• _Goals_:
1. According to the Streams library page, which module is the library heavily based on, and who wrote that module?
2. Continue writing the Streams library page, starting after its last sentence.

• _Passage provided_:
= = = = =

Difference between revisions of "Library/Streams"

Revision as of 05:16, 12 January 2007

Introduction

Streams: the extensible I/O library

I have developed a new I/O library that IMHO is so sharp that it can eventually replace the current I/O facilities based on using Handles. The main advantage of the new library is its strong modular design using typeclasses. The library consists of small independent modules, each implementing one type of stream (file, memory buffer, pipe) or one part of common stream functionality (buffering, Char encoding, locking). 3rd-party libs can easily add new stream types and new common functionality. Other benefits of the new library include support for streams functioning in any monad, Hugs and GHC compatibility, high speed and an easy migration path from the existing I/O library.

The Streams library is heavily based on the HVIO module written by John Goerzen. I especially want to thank John for his clever design and implementation. Really, I just renamed HVIO to Stream and presented this as my own work. :) Further development direction was inspired by the "New I/O library" written by Simon Marlow.

Simple Streams

The key concept of the lib is the Stream class, whose interface mimics familiar interface for Handles, just with "h" replaced with "v" in function names:

 class (Monad m) => Stream m h where
    vPutStrLn :: h -> String -> m ()
    vGetContents :: h -> m String
    vIsEOF :: h -> m Bool
    vClose :: h -> m ()
    ....................

This means that you already know how to use any stream! The Stream interface currently has 8 implementations: a Handle itself, raw files, pipes, memory buffers and string buffers. Future plans include support for memory-mapped files, sockets, circular memory buffers for interprocess communication and UArray-based streams.

= = = = =

• _Records provided_:

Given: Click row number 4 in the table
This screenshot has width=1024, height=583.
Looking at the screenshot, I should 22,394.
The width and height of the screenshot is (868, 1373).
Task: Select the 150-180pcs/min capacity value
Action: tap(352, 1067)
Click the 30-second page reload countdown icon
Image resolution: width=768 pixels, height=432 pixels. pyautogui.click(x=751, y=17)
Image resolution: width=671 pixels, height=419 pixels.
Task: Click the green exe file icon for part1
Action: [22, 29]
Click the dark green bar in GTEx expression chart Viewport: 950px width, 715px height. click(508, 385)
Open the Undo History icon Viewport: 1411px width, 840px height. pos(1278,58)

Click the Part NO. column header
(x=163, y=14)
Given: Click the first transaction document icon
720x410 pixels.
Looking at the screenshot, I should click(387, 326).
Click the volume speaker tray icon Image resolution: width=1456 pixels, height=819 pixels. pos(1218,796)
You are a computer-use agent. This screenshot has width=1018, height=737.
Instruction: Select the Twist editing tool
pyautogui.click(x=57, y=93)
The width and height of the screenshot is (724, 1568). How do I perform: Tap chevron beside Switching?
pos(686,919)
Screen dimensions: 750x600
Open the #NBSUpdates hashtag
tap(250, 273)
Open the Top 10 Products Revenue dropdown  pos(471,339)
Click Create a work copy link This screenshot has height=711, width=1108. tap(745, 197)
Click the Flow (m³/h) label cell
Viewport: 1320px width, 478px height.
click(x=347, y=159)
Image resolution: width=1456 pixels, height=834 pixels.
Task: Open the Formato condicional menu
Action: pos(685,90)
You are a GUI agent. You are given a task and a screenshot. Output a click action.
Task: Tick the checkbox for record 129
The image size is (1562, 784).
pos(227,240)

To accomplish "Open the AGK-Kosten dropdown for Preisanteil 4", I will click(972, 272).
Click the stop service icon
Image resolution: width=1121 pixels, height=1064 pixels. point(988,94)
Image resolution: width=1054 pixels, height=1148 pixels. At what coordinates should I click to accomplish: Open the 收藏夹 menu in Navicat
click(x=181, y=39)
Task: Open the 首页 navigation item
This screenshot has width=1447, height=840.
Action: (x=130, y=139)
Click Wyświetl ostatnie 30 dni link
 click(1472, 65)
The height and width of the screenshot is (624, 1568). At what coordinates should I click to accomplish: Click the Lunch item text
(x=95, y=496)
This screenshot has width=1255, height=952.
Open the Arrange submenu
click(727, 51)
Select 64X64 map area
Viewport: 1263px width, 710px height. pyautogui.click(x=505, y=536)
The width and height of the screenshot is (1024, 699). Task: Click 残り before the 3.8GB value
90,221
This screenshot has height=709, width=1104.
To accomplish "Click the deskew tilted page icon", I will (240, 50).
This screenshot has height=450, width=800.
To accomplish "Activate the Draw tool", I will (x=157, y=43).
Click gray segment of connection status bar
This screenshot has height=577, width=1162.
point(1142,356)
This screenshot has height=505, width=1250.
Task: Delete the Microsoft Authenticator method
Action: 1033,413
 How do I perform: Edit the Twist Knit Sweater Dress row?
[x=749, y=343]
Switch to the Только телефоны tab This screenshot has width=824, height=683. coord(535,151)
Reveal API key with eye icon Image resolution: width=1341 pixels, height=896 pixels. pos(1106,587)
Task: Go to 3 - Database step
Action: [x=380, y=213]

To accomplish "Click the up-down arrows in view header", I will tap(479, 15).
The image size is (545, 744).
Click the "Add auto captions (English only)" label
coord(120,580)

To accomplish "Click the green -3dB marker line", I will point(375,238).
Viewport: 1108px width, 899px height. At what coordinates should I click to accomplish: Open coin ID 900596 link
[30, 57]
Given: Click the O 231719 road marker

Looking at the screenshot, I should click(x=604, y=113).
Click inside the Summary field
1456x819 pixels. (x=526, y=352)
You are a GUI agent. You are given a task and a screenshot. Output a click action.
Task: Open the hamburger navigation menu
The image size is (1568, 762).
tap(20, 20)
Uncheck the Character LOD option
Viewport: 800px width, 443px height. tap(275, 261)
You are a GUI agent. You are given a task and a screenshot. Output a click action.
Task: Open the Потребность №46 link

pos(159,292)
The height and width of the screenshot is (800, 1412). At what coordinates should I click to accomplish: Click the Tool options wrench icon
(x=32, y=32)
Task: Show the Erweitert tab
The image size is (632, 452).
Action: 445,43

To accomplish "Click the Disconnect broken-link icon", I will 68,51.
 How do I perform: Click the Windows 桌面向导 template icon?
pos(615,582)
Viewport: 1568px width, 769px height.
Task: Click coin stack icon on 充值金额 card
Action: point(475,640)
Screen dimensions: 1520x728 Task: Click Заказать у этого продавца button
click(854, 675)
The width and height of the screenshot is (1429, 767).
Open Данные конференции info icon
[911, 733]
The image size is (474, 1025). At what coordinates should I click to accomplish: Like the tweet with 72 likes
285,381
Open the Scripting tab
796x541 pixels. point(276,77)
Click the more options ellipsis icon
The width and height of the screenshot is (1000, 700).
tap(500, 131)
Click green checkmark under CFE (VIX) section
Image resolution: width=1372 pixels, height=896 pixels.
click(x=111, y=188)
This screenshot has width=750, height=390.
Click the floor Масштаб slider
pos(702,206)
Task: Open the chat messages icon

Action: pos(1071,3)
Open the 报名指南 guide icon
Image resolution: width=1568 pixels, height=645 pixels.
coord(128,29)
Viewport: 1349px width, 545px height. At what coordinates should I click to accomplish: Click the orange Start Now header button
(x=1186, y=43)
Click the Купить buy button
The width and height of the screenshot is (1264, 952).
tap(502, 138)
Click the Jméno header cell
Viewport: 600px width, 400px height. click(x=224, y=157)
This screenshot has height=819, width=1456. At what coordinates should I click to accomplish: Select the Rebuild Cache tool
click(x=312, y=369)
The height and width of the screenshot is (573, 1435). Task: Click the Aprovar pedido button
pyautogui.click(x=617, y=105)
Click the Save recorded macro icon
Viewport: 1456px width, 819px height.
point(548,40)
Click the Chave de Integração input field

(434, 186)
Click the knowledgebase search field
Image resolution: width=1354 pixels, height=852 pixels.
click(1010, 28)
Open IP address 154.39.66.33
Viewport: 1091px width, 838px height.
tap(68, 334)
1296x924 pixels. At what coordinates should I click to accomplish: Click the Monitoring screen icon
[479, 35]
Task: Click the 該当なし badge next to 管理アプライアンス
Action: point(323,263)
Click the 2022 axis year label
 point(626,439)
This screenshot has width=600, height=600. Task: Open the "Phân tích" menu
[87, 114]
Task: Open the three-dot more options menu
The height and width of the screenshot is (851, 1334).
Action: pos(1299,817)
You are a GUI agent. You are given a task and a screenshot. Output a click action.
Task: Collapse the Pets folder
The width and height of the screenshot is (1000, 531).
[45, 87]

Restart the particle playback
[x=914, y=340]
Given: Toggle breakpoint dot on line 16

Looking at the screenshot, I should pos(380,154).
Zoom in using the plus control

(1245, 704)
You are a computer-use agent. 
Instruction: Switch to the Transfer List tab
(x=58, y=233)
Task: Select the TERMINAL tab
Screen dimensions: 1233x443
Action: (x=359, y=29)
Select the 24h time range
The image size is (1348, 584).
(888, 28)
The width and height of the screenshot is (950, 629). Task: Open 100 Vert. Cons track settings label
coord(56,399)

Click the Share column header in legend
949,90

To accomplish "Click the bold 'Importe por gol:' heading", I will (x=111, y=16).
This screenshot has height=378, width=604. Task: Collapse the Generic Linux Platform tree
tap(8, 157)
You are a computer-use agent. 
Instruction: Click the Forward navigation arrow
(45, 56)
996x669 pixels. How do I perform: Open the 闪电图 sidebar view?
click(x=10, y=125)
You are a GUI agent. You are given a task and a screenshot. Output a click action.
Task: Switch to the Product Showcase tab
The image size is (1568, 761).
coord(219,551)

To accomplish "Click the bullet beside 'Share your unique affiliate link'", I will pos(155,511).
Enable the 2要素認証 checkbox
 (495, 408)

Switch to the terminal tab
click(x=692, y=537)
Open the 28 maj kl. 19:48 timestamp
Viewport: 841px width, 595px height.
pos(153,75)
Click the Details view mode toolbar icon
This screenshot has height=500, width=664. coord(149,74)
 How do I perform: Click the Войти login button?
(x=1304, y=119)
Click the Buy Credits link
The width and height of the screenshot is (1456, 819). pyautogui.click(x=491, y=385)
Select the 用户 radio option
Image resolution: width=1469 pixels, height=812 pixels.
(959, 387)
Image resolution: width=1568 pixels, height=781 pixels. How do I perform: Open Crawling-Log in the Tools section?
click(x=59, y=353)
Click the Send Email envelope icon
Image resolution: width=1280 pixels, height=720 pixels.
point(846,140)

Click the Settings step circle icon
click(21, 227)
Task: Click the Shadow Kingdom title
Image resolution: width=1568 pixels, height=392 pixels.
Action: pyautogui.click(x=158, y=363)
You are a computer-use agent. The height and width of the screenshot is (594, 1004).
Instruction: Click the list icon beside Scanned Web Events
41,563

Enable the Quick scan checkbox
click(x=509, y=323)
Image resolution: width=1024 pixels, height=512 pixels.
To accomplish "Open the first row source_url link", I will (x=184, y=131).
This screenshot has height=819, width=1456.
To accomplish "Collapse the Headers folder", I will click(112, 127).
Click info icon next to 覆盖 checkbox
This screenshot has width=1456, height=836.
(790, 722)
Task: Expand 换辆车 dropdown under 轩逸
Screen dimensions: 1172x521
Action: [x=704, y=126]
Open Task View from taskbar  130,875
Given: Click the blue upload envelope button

= = = = =

• _Exercise results_:
1. The HVIO module, written by John Goerzen.

2.
By themselves, these Stream implementations are rather simple. Basically, to implement new Stream type, it's enough to provide vPutBuf/vGetBuf operations, or even vGetChar/vPutChar. The latter way, although inefficient, allows us to implement streams that can work in any monad. StringReader and StringBuffer streams use this to provide string-based Stream class implementations both for IO and ST monads. Yes, you can use the full power of Stream operations inside the ST monad!

Layers of Functionality

All additional functionality is implemented via Stream Transformers, which are just parameterized Streams, whose parameters also implement the Stream interface. This allows you to apply any number of stream transformers to the raw stream and then use the result as an ordinary Stream. For example:

          h <- openRawFD "test" WriteMode
                   >>= bufferBlockStream
                   >>= withEncoding utf8
                   >>= withLocking

This code creates a new FD, which represents a raw file, and then adds to this Stream buffering, Char encoding and locking functionality. The result type of "h" is something like this:

          WithLocking (WithEncoding (BufferedBlockStream FD))

The complete type, as well as all the intermediate types, implements the Stream interface. Each transformer intercepts operations corresponding to its nature, and passes the rest through. For example, the encoding transformer intercepts only vGetChar/vPutChar operations and translates them to the sequences of vGetByte/vPutByte calls of the lower-level stream. The locking transformer just wraps any operation in the locking wrapper.

We can trace, for example, the execution of a "vPutBuf" operation on the above-constructed Stream. First, the locking transformer acquires a lock and then passes this call to the next level. Then the encoding transformer does nothing and passes this call to the next level. The buffering transformer flushes the current buffer and passes the call further. Finally, FD itself performs the operation after all these preparations and on the returning path, the locking transformer release its lock.

As another example, the "vPutChar" call on this Stream is transformed (after locking) into several "vPutByte" calls by the encoding transformer, and these bytes go to the buffer in the buffering transformer, with or without a subsequent call to the FD's "vPutBuf".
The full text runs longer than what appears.